__WORK INSTRUCTION 1__.
Answer these questions using the passage on Horace Brightman:
(a) What position did he hold in The Phi Gamma Delta Club of New York City from 1913-1914?
(b) In what city was the Diamond Jubilee Ekklesia held?
(c) How many years did he serve as President of the Fraternity?
__WORK INSTRUCTION 2__.
Rewrite the passage on Horace Brightman starting with "Shortly after his" and going on through "capacity until 1921.", with "Historian" replaced by "Treasurer".
__WORK INSTRUCTION 3__.
Write what comes next in the passage on Horace Brightman's service to Phi Gamma Delta, picking up after its final sentence.

__GIVEN PASSAGE__.
Shortly after his graduation from college, he was elected Historian of the Grand Chapter, then the executive of the Fraternity functioning in New York City. In 1898, he was elected as Lay Archon and shortly thereafter, was active in the formation of The Phi Gamma Delta Club of New York City, serving from 1913-1914 as its president. In 1917, he was drafted as the National Secretary for the Fraternity, serving in this capacity until 1921.
The Diamond Jubilee Ekklesia, held in Pittsburgh in the fall of 1923, elected Horace Brightman as President of the Fraternity, a position that he was re-elected to in 1929. His length of service as President (eleven years) is the longest in the history of the Fraternity of Phi Gamma Delta. He served as Ritualist from 1937 until his death in 1941.

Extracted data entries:
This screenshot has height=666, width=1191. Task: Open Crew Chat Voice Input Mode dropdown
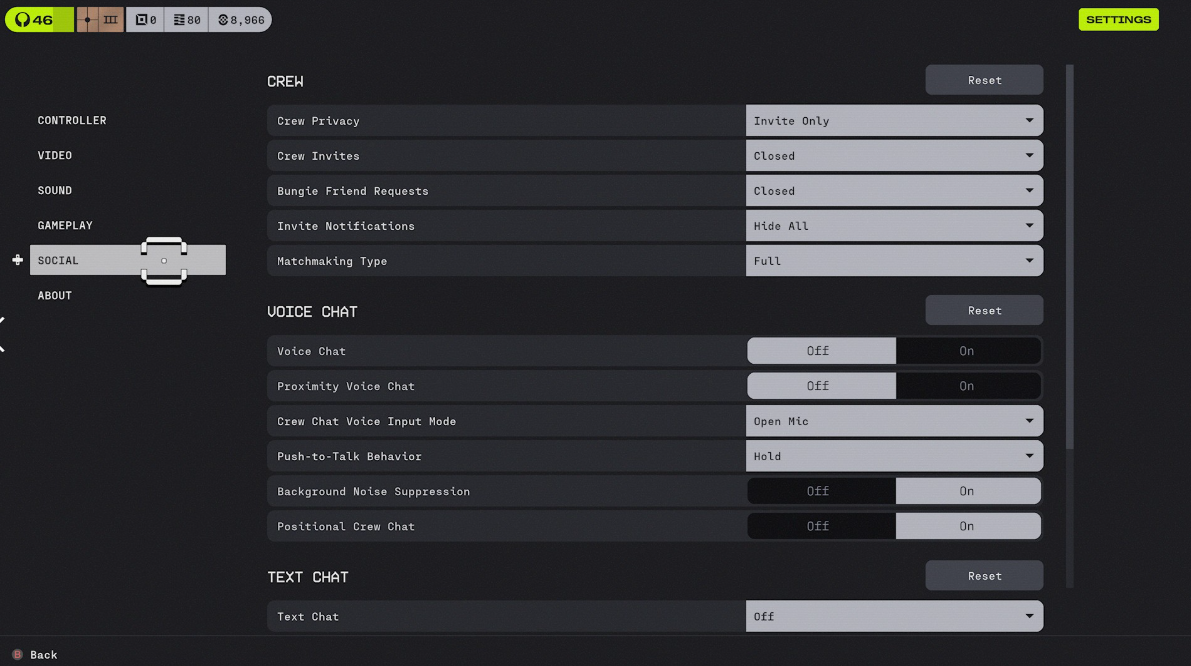894,421
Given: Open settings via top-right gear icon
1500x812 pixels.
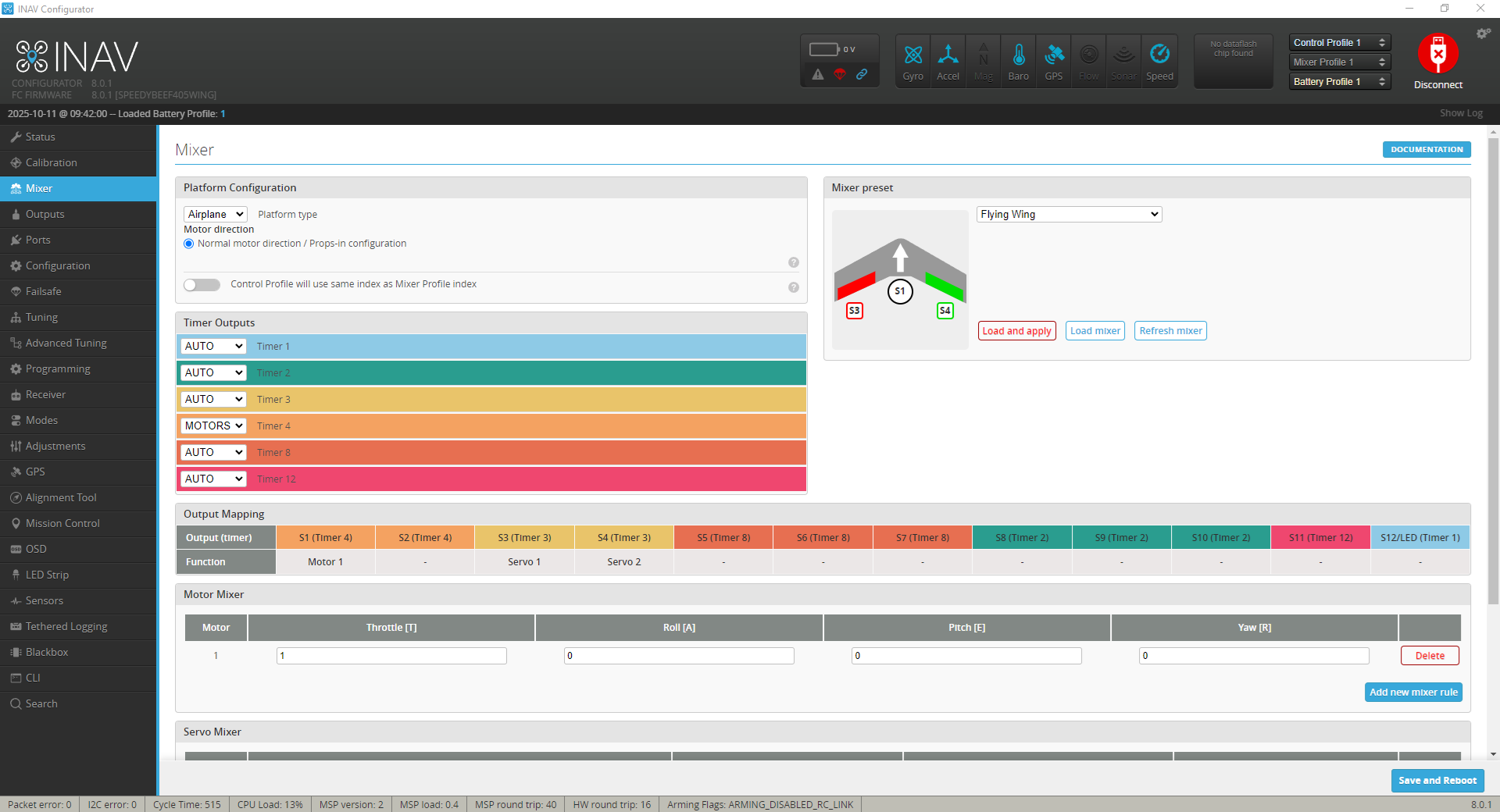Looking at the screenshot, I should (x=1483, y=34).
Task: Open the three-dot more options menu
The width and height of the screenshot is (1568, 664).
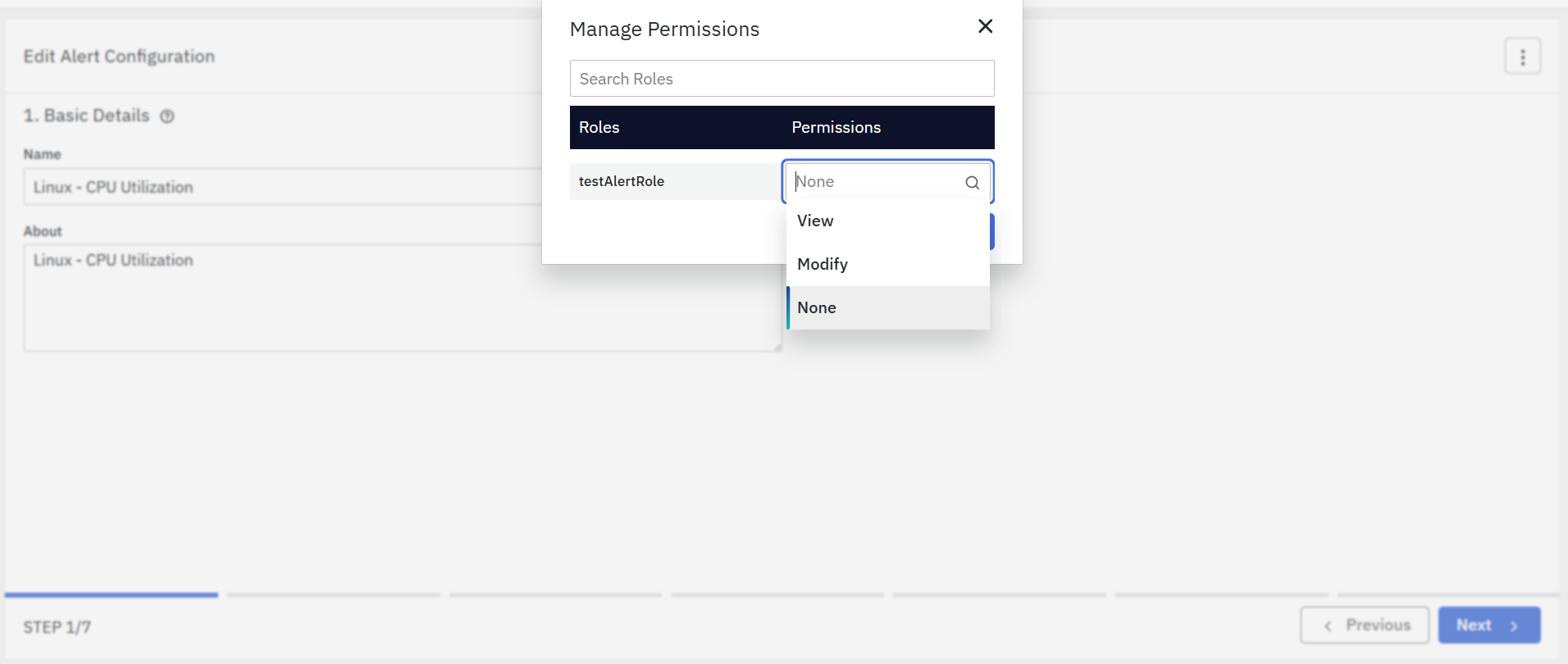Action: point(1522,57)
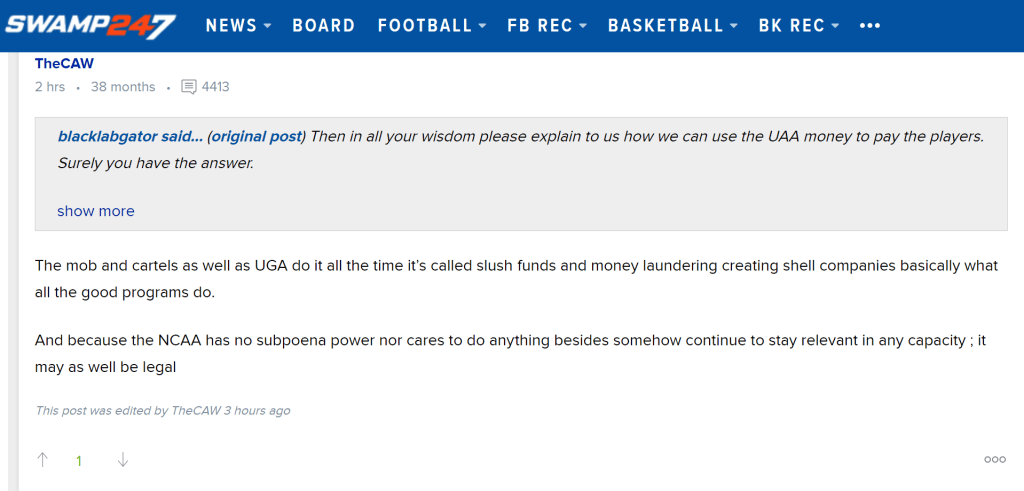
Task: Click the Swamp247 site logo
Action: 90,25
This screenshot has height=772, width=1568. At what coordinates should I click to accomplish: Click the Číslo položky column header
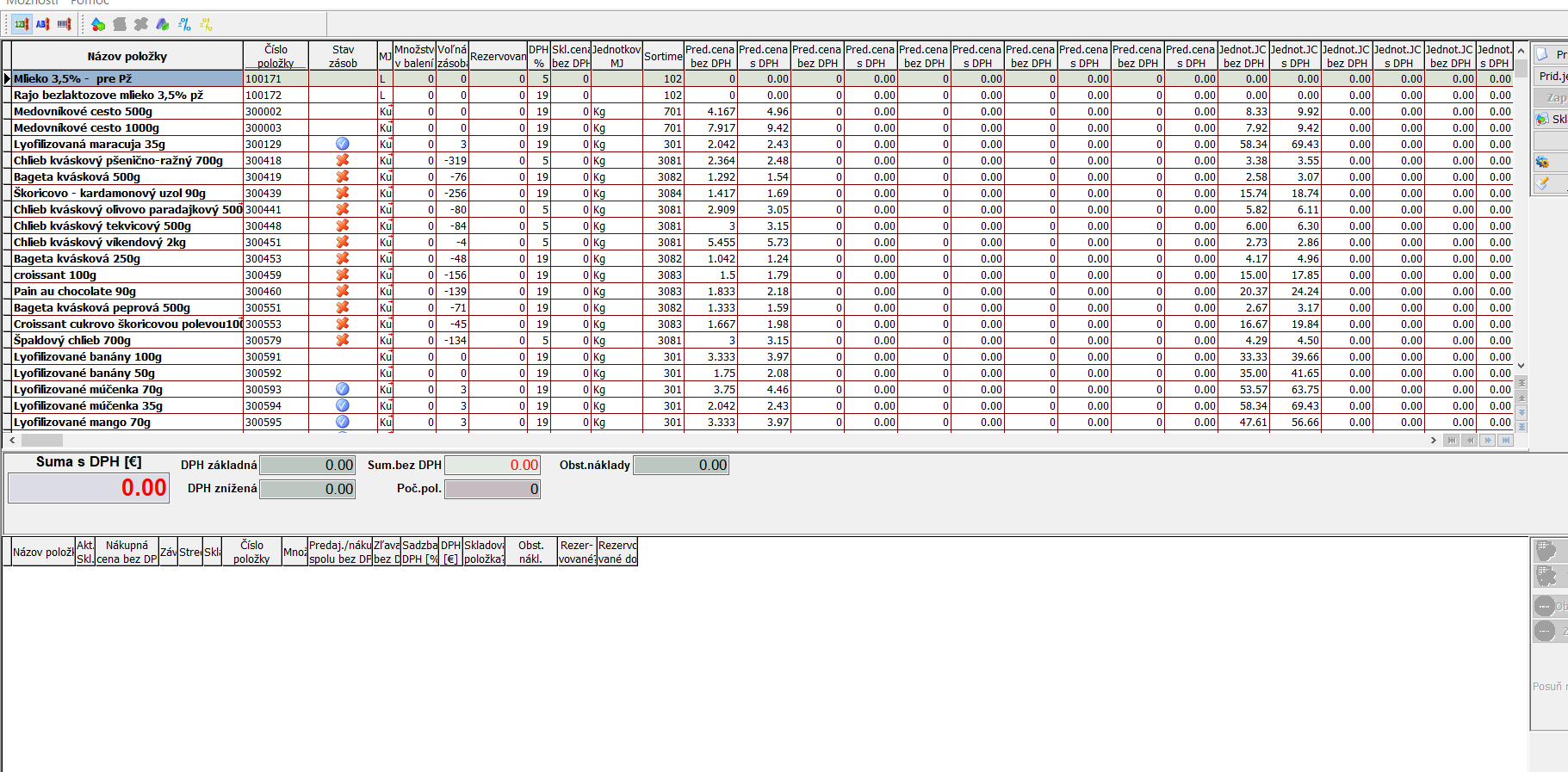click(x=276, y=56)
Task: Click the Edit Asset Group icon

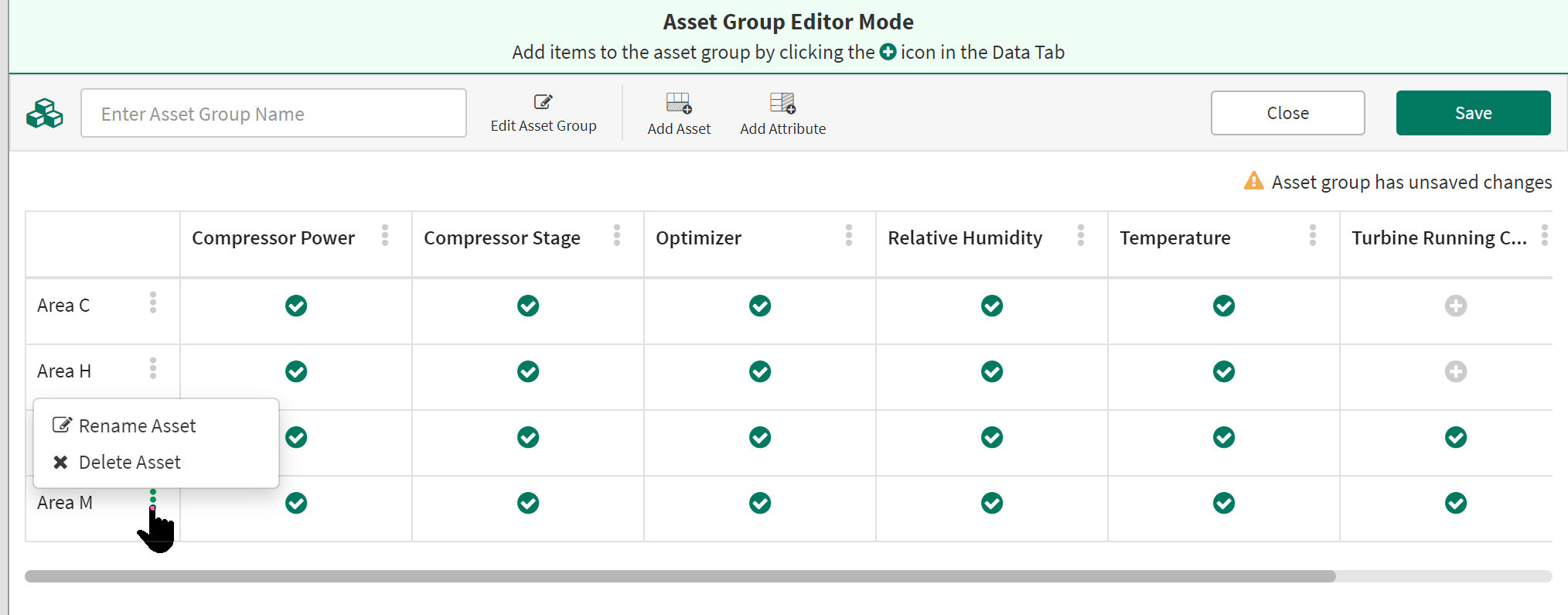Action: [x=543, y=102]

__EXPECTED OUTPUT 1__.
(a) President
(b) Pittsburgh
(c) Eleven years

__EXPECTED OUTPUT 2__.
Shortly after his graduation from college, he was elected Treasurer of the Grand Chapter, then the executive of the Fraternity functioning in New York City. In 1898, he was elected as Lay Archon and shortly thereafter, was active in the formation of The Phi Gamma Delta Club of New York City, serving from 1913-1914 as its president. In 1917, he was drafted as the National Secretary for the Fraternity, serving in this capacity until 1921.

__EXPECTED OUTPUT 3__.
The PHI GAMMA DELTA magazine
Volume 86, Number 1, OCTOBER 1933
* * *
Fraternity Mourns Luther Brewer (Gettysburg 1883)
Treasurer of Phi Gamma Delta Since 1923, "Daddy" Had Won Wide Fame in Politics, Art and Literature
By Cecil J. Wilkinson (Ohio Wesleyan 1917)
SABLE-DRAPED droops the royal banner. Luther A. Brewer -"Daddy" to countless Fijis from Atlanta to
Vancouver, from Orono to Los Angeles - has joined the Chapter Eternal.
The beloved Treasurer of Phi Gamma Delta, who would have been 75 years old in December, passed ad astra in a hospital in Cedar Rapids, lowa, on May 6. He had been ill for several weeks, the end coming as a result of cerebral apoplexy.
The last sad rites were said two days later at his home in the Iowa city where so much of his life had been spent, with Dr. Harry M. Gage (Wooster 1900), president of Coe College, officiating. Present were President Brightman, Secretary Wallbank, Councilor Leverone, Executive Secretary-Editor Wilkinson and the entire Mu Deuteron Chapter at the University of Iowa.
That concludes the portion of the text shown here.